彼女のいる街①
「この街はー」
「よく知ってるだろ?」
ゲーセンで遊び尽くした俺たちは、明日消える予定の街に泊まりにきた。
よく知ってるも何も、知りすぎている。知りすぎて、二度と訪れないようにしていた街である。なぜなら、
「まずい。もしここで元カノに出会ってしまったら、ストーカーとして通報される可能性がある」
「だろうな。でもまあ、いいだろ?明後日にはない街だ」
ああ、そうか、
「当然元カノもー」
「明日で、消える」
じゃあ会えるのか。会ってしまうのか、会っていいのか。人生において、唯一真剣に付き合って、本気でぶつかったからこそ、別れてしまった女の子に。もう二度と会えないと誓った、女の子に。その子が住んでる、この街で。

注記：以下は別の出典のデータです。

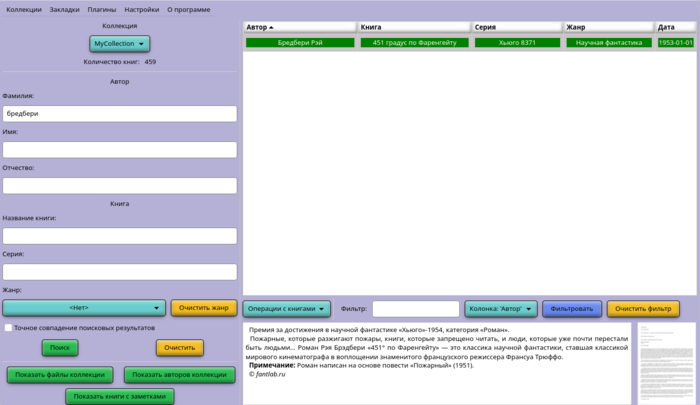Open the О программе menu
This screenshot has height=405, width=700.
tap(188, 9)
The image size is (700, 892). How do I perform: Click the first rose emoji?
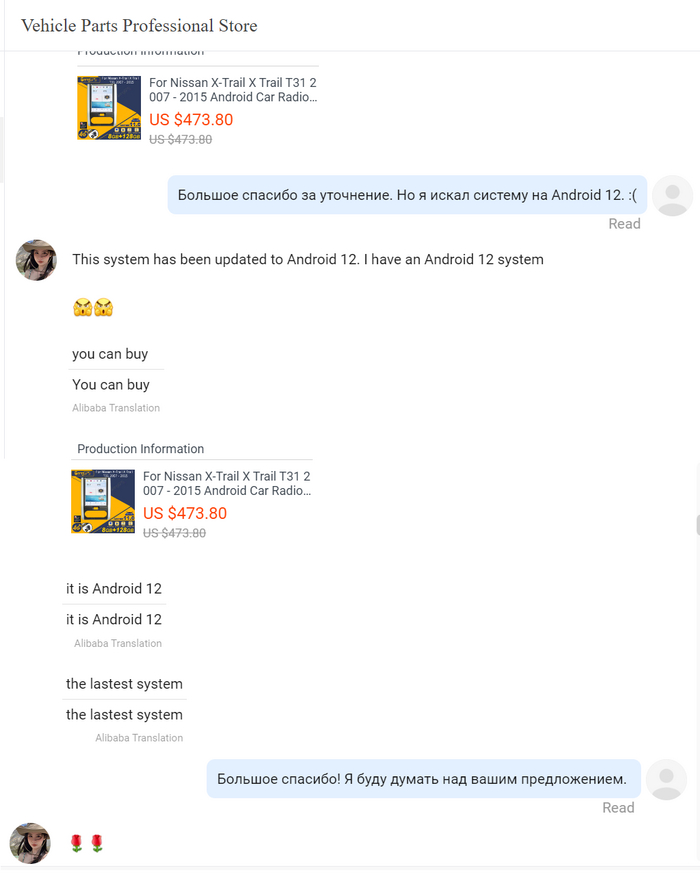click(x=76, y=844)
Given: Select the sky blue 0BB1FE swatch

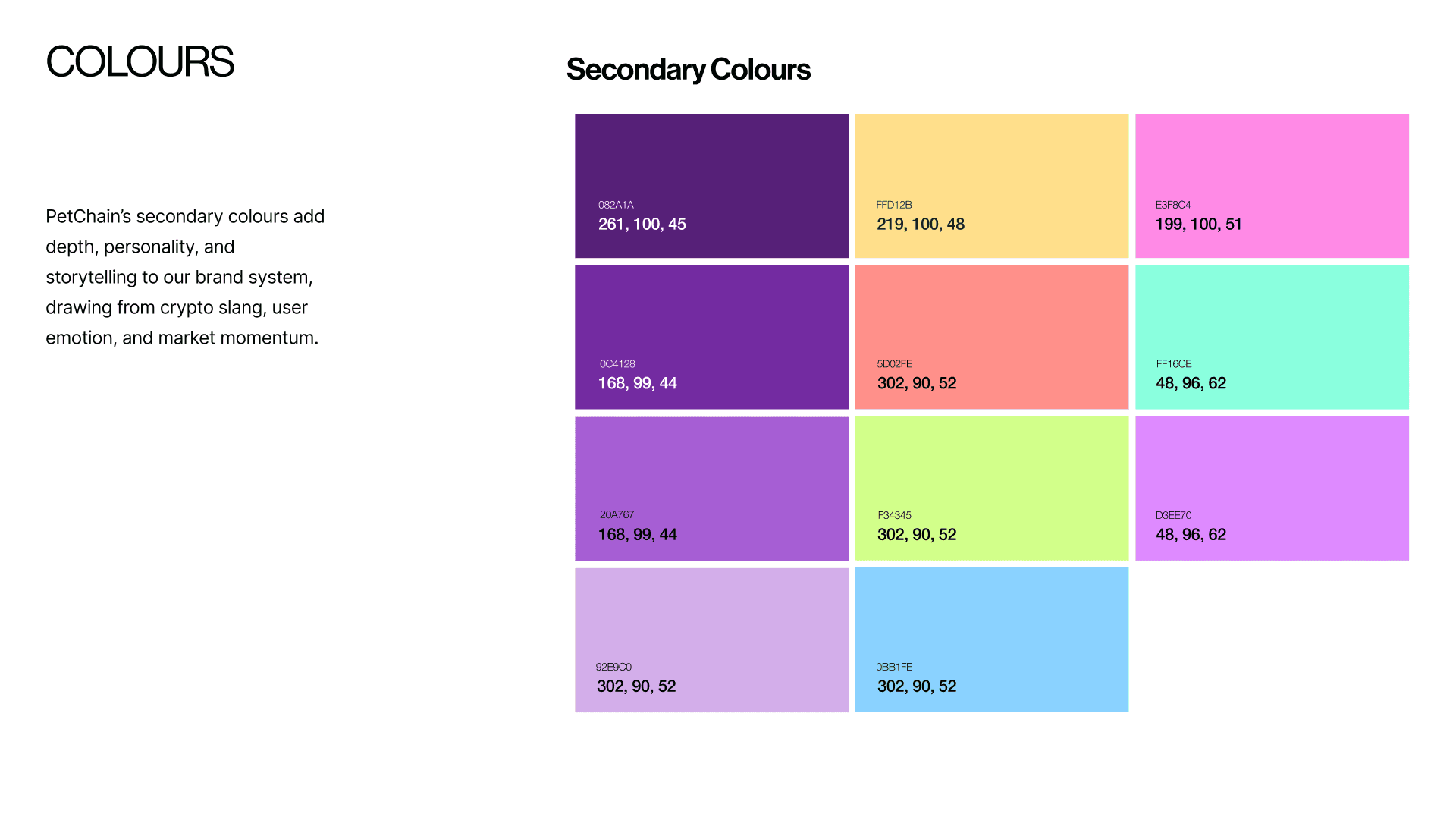Looking at the screenshot, I should (x=992, y=639).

「まあとりあえず今日の宿に泊まろうぜ。今日の宿は旅館風だ」
「いつもすまないね」
お代は全部、悪魔に出してもらっていた。
「いいよ。経費で落ちるし。同じ部屋に泊まって良いか?分けるのめんどくさいし」
悪魔は宙に浮かんだ、液晶画面みたいなのを操作する。黒い手袋をはめた指は細長い。
「いいよ。僕は夜更かしするタイプじゃないけど。ぱっぱと寝て明日に備えるタイプ。それでも良ければ」
明日は元カノに会うっぽいし。
「じゃあそうしよう」
その日は宿の料理と温泉を満喫し、疲れを癒した僕らは、とっとと寝た。